Home
/
RELIGION & LIBERTY ONLINE
/
More on Putting Politics in its Place
More on Putting Politics in its Place
Jul 1, 2026 9:59 AM

Last week Jordan Ballor and I offered short addresses to the crowd that gathered for Acton on Tap in Grand Rapids. This is an essay that closely mirrors ments from the event. It’s a sermon of sorts, and a personal testimonial too.

— — — — — —

Remarks on the “Limit of Politics” for Acton on Tap:

I love elections. Elections produce drama, conflict, and intrigue. It produces statements like this by the former Louisiana governor and federal convict Edwin Edwards: “The only way I can lose this election is if I’m caught in bed with either a dead girl or a live boy.”

When I was in high school and college my biggest dream besides being a Congressman with an office full of young SEC cheerleader interns, was to be a campaign super consultant, just like two heroes of mine Ed Rollins and Lee Atwater. I idolized them through books and television. You should read Bareknuckles and Backrooms by Ed Rollins and the bio of Lee Atwater titled Bad Boy to get some of the behind the scenes ugliness, conflict, and humor of American politics.
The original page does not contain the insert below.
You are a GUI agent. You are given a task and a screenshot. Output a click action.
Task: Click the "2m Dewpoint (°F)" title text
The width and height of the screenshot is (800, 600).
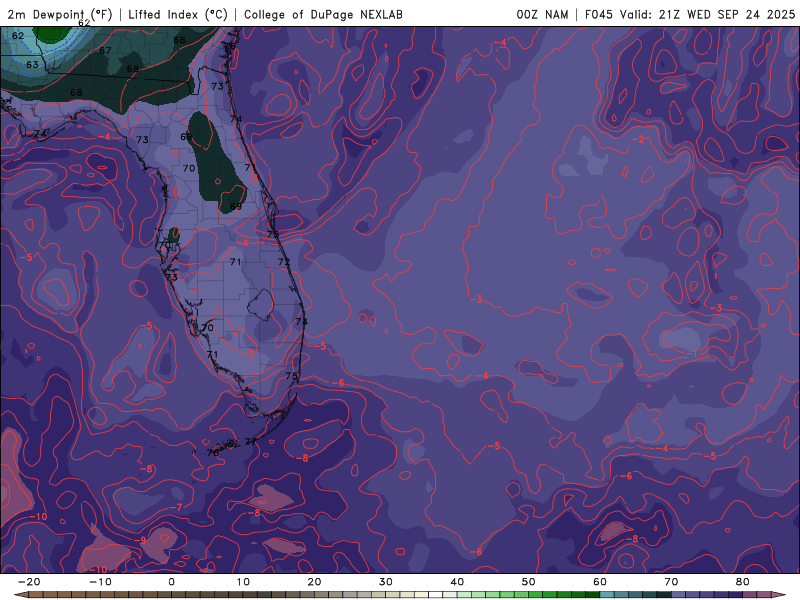(x=60, y=14)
As my parents could tell you I could name all the candidates who were running for president in 1988. I knew what they stood for, where they were from, and what scandals were attributed to them. I knew what Gary Hart was doing with Donna Rice. In kindergarten I advocated for Ronald Reagan in the classroom and even remember kicking over a Walter Mondale sign.

When I was wrapping up with college the dream never died. I had worked in campaigns and I decided to intern in a Washington congressional office after interning in my congressman’s district office. Well, when I got up to D.C. it wasn’t that awesome. There was one particular nasty woman who gave me hell. I saw a lot of back stabbing and bitterness. I saw first hand some of my heroes were lushes who walked around the capital with bourbon on their breath and bloodshot eyes. And that was at 10 a.m.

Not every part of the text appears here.